__任务说明__
从包含"Where should I click to: Click"的那一行到包含"Click the Quants Research Inc. copyright text"的那一行（首尾两行都算在内），把这几行重写一遍，其中的"heading"替换成"title"，其余一字不改。

__原始记录__
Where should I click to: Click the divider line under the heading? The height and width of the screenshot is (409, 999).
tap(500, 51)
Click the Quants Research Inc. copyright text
---
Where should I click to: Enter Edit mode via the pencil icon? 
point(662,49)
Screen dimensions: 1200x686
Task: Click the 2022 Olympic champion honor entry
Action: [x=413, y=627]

__参考解答__
Where should I click to: Click the divider line under the title? The height and width of the screenshot is (409, 999).
tap(500, 51)
Click the Quants Research Inc. copyright text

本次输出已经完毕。